Заперев накрепко храм, Феоктист заспешил на воеводский двор. Приказной и ремесленный люд испуганно толокся на Гостином дворе, в переулках; ползли зловещие слухи, что поляки ночью подожгут город.
…Воевода и трое из служилых дворян о чем-то тихо совещались, когда, не предвещая ничего доброго, на пороге туча тучей возник отец Феоктист.
— Шайки польского ставленника под городом, а вы, господа воеводы, все чешетеся? — Феоктист свирепо оглядел напяливших по две-три шубы бояр. — Или, может, забыв о своей вере, хотите прямить к новому вору?
— Так не можно, владыко, вести речь, — сказал воевода, опасаясь встречаться с разгневанным старцем взглядом.
— «Не можно вести речь»! — передразнил его святитель. — Кому вы собрались служить?
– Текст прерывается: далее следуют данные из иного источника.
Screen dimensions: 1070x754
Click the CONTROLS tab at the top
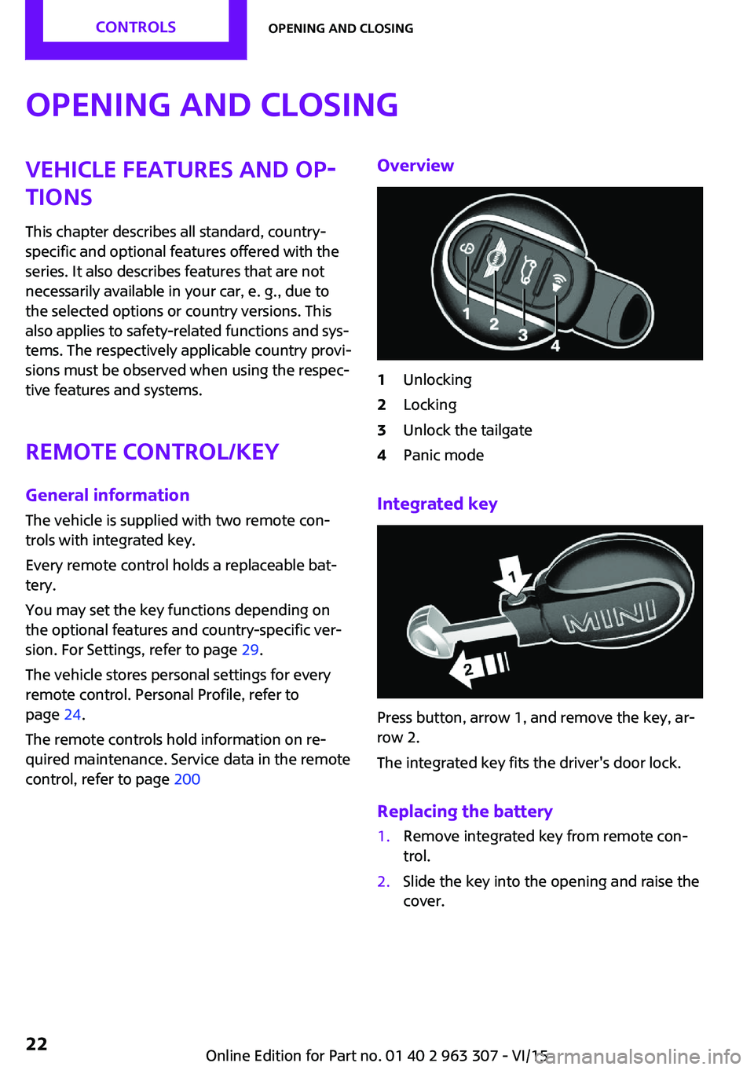click(x=136, y=27)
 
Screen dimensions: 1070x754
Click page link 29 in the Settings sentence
click(x=250, y=650)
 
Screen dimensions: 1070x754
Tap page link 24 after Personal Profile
click(x=72, y=714)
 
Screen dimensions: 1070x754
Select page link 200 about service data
click(x=187, y=779)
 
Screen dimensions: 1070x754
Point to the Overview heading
click(x=415, y=166)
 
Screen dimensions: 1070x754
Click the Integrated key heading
click(x=437, y=504)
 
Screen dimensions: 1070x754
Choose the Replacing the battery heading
click(x=464, y=812)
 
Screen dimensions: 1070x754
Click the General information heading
click(x=108, y=495)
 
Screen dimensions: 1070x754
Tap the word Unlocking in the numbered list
click(x=437, y=379)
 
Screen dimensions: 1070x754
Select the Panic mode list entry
click(x=443, y=455)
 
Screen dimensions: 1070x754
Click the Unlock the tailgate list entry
click(x=467, y=430)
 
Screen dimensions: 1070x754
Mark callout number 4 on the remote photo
click(x=555, y=346)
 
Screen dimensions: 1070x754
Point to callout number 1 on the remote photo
click(x=467, y=314)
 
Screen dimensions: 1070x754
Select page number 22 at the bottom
click(x=37, y=1043)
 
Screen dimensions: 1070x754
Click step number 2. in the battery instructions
click(x=383, y=881)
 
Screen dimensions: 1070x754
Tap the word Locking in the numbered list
click(x=430, y=405)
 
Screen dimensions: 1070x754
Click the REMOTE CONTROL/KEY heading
click(x=152, y=452)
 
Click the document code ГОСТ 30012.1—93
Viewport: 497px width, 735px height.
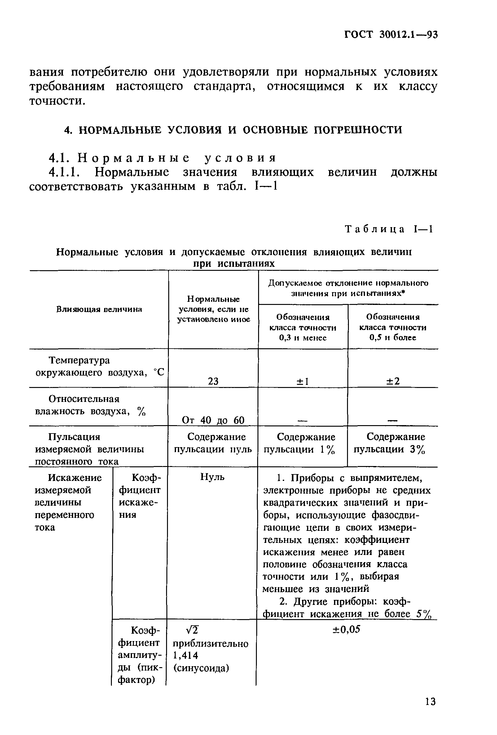click(x=391, y=34)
Вору?
— А если он — истинный царевич? — спросил молодой дворянин, коего не знал старец, но помнил, что он где-то слышал его речи в пользу самозванца.
— Оксти свой дурной лоб! Я вам говорю: этот «Иоаннов сын» — бродячий иудей, подговоренный поляками и бесом Шаховским.
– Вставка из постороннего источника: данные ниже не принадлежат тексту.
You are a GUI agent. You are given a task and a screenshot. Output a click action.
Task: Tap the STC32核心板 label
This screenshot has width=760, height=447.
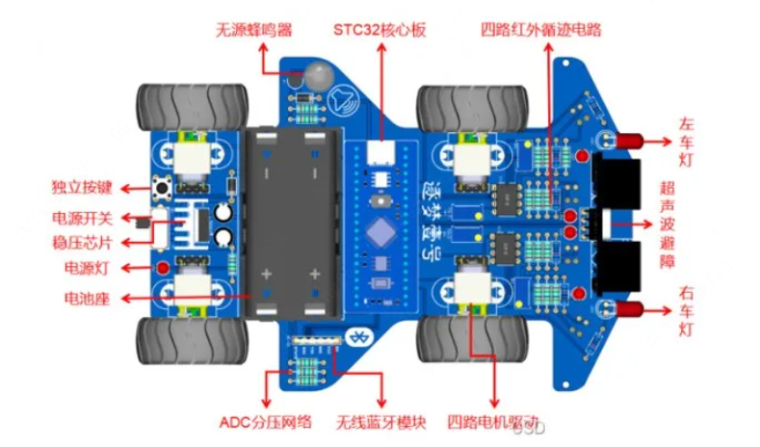(384, 29)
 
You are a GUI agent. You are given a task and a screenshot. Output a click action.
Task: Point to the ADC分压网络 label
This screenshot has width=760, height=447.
(265, 421)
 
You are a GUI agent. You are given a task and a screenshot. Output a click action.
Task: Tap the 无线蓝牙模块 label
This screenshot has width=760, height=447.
(379, 421)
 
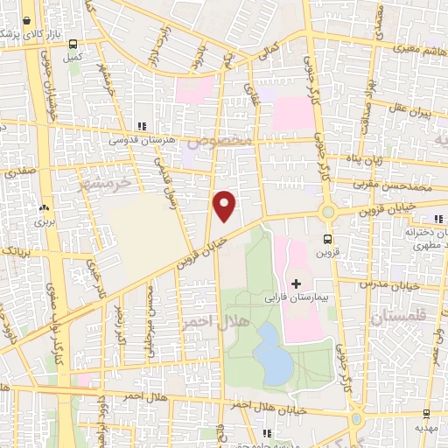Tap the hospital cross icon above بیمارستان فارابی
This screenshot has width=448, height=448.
[296, 284]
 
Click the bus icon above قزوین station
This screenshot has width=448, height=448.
[327, 238]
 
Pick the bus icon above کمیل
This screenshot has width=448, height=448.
[73, 44]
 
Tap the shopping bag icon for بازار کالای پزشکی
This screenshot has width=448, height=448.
[29, 18]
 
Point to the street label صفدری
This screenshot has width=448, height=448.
[18, 173]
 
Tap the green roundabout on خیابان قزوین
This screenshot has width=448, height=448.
[328, 212]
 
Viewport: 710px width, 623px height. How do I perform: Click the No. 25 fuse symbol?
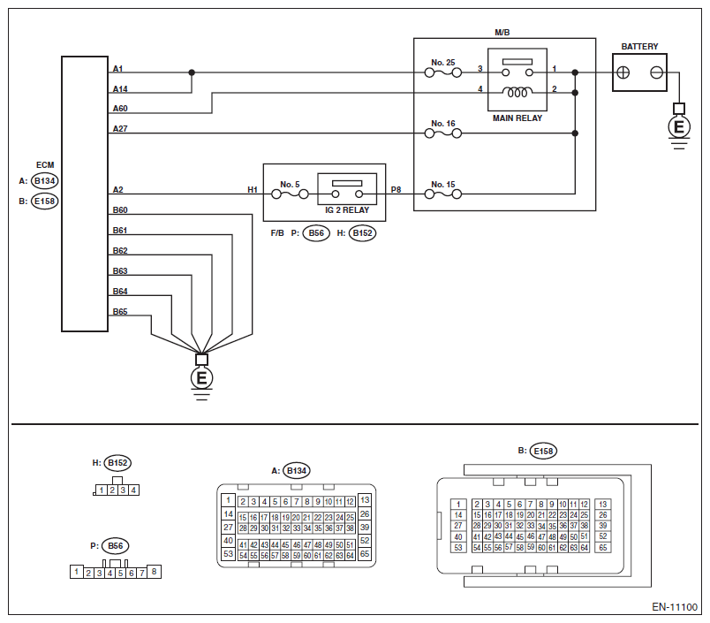(442, 72)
— Надо погодить… — проговорил неуверенно воевода.
— Стыда бойтеся, воеводы!
За три дня, не взяв в рот маковой росинки, отец Феоктист собрал крепкий гарнизон разного, но отважного люда. Священники, служилые люди, снявшие фартуки ремесленники, дети боярские три дня учились в конном и пешем строю. Феоктист, сняв рясу и облачившись в потасканный кожух[27], на третий день вынес из церкви икону Пречистой Богородицы:
— Благословляю вас, сынки, на ратное дело! Преклонитесь перед Пречистой — и с Богом!
Сводный полк, имевший на флангах дворянскую конницу под начальством тысяцкого, в яростной сшибке в двух верстах от Твери разбил наголову мятежников, — две сотни взяли в плен, остальные рассыпались по окрестным лесам. Тысяцкий, изрядно пораненный пиками, подъехал к постоялому двору на околице Твери, где помещалась «ставка» Феоктиста.
— Владыко, воры разбиты наголову, — доложил тысяцкий, — куда девать пленных? Их двести с лишком человек!
— Бери полсотни ратников и гони к царю Василию: как повелит — так и будет.
Вскоре вся Тверская земля вздохнула свободно от самозванца.